Testimonianza 25: chi regge la comunità?

Negli anni ’80 in provincia di Firenze esisteva una parrocchia di un centinaio di anime, in aperta campagna, che rischiò la chiusura per mancanza di sacerdoti. Essendo molta popolazione anziana, chiudere significava privare parecchi della messa domenicale ed eliminare un punto di ritrovo anche sociale. Un gruppo di persone, tutte non certo campioni di istruzione (nessun laureato: madri di famiglia, contadini in pensione, un’operaia con la quinta elementare sposata con un ragioniere) decise di appellarsi al cardinale. Il cardinale approvò. Di volta in volta il gruppo cercava un sacerdote libero che potesse dir messa. Una volta era alle 11, una alle 8.30, ci si adattava. Per più di dieci anni la parrocchia è stata gestita da laici, con un parroco di una parrocchia vicina che vigilava sui bilanci annuali. Laici che erano tutte donne, o quasi. Con a capo un’operaia con la quinta elementare, poi ministro straordinario dell’Eucaristia.

Era mia madre, venuta a mancare nel 2000. Lei poteva guidare una celebrazione in quei rari casi in cui non poteva esser presente un sacerdote. Non poteva consacrare né benedire. Ma poteva guidare la liturgia e distribuire le ostie già consacrate. Nel 1988 ha partecipato al sinodo diocesano come rappresentante laica della parrocchia con il pancione perché avrebbe dato alla luce mia sorella solo due mesi dopo.

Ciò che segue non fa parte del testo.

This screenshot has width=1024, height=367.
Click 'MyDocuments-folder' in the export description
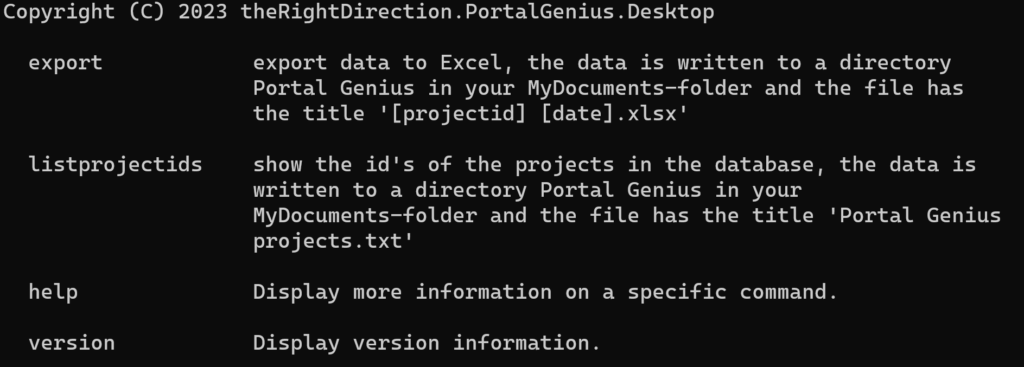coord(640,88)
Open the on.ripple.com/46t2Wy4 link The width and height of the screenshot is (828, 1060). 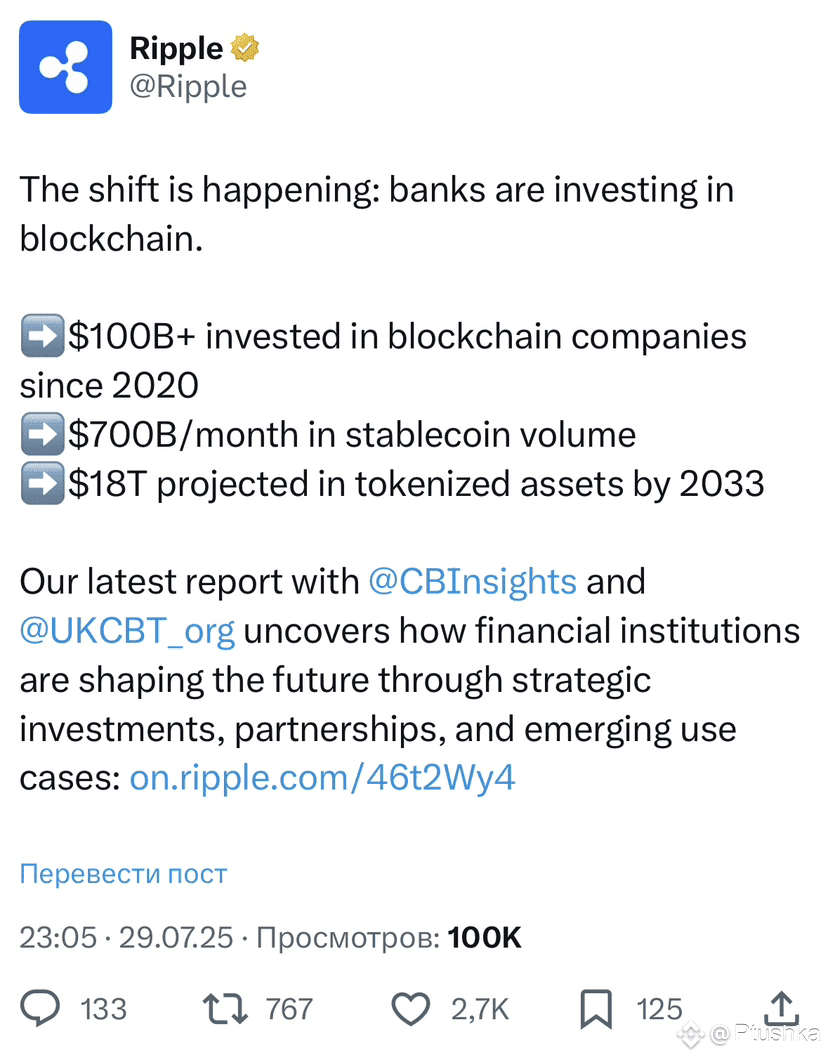321,777
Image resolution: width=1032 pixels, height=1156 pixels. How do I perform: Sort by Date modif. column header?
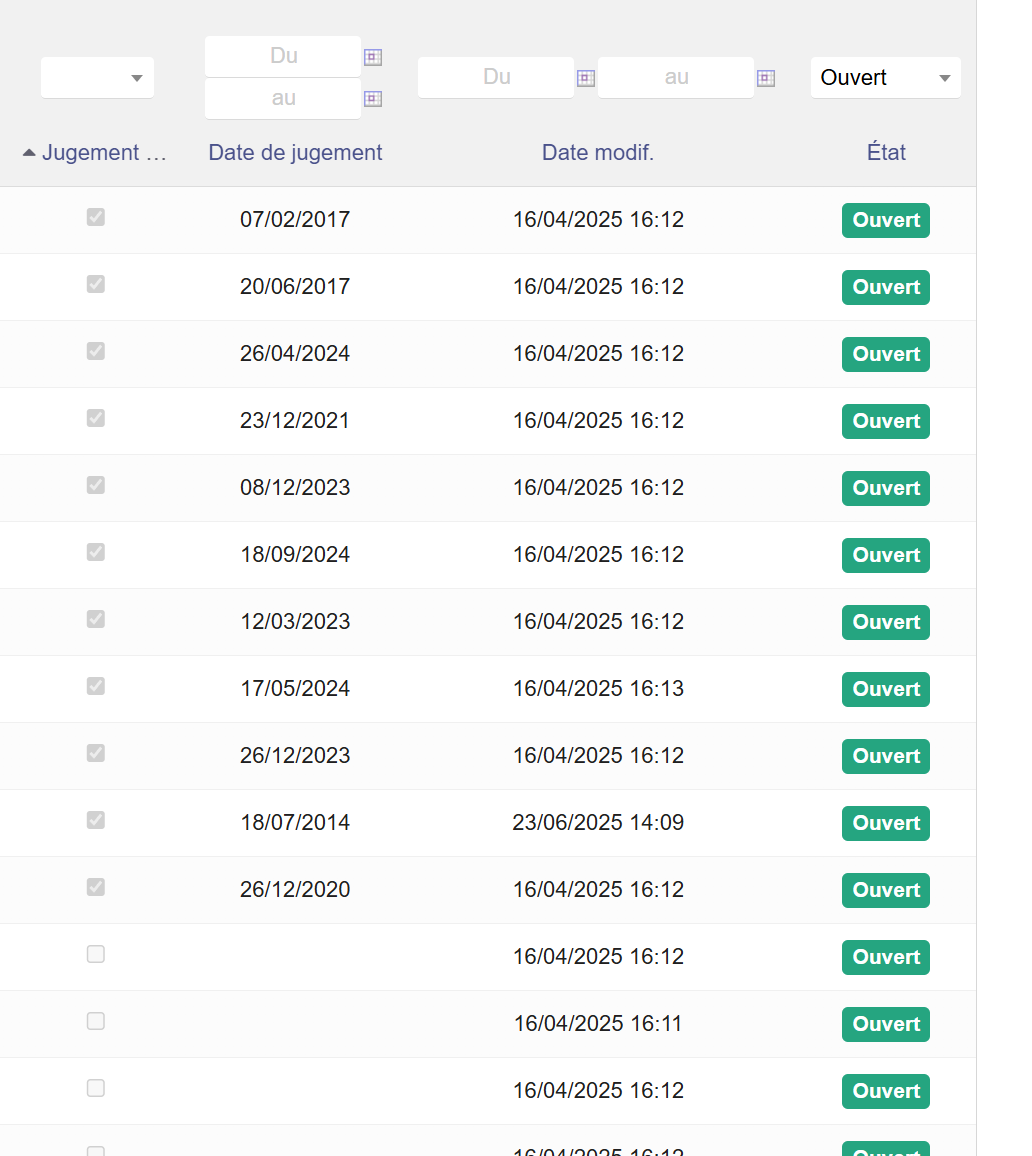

La parrocchia è tuttora aperta, prima fu inglobata nell’unità pastorale limitrofa, mantenendo la sua piccola indipendenza. Poi è stata collegata, dopo la chiusura dell’esperienza seppur molto positiva dell’unità pastorale, a una parrocchia più grande. Tuttora una coppia di laici fa la gestione spicciola, ma non c’è più l’indipendenza economica che aveva un tempo. È stato un esperimento limitato nel tempo, piccolissimo nelle dimensioni. Ma funzionava. Ha funzionato finché c’erano persone volenterose e finché la gerarchia lo ha sostenuto. Mi vanto di averne fatto parte come spalla della mia mamma, che era una grande donna, ministro straordinario, catechista, madre, moglie, lavoratrice. E finché c’è stato il “nostro” cardinale abbiamo respirato un’aria che purtroppo in seguito, con il mutare dei tempi, non è rimasta. Se lo si vuole, è possibile. Dopo la fine di questa esperienza mi sono trasferita e ho purtroppo avuto la terribile esperienza di un matrimonio fallito, nonostante la mia fede. Da allora, non faccio più parte di nessuna attività parrocchiale, un po’ perché non mi sento “gradita” in questa nuova parrocchia… ero abituata a fare tante cose ma adesso è come se avessi perso la credibilità di testimone, non avendo una storia immacolata di famiglia riuscita. Un po’ anche perché non condivido certi atteggiamenti di chiusura estrema che allontanano le persone. Resto testimone di una piccola esperienza di guida femminile, confidando che un giorno magari possa essere di nuovo possibile e non solo in realtà così minuscole.